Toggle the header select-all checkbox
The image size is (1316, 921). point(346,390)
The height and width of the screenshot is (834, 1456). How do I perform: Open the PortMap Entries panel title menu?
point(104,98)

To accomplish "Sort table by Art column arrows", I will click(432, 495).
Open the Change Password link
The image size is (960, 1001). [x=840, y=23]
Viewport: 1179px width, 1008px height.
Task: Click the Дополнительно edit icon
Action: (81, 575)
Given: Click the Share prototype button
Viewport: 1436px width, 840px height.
-*-*-
**To do**
Reproduce every item above word for word, keeping each line intact and in its original order.

**Correct result**
Toggle the header select-all checkbox
The image size is (1316, 921). point(346,390)
The height and width of the screenshot is (834, 1456). How do I perform: Open the PortMap Entries panel title menu?
point(104,98)

To accomplish "Sort table by Art column arrows", I will click(432, 495).
Open the Change Password link
The image size is (960, 1001). [x=840, y=23]
Viewport: 1179px width, 1008px height.
Task: Click the Дополнительно edit icon
Action: (81, 575)
Given: Click the Share prototype button
Viewport: 1436px width, 840px height.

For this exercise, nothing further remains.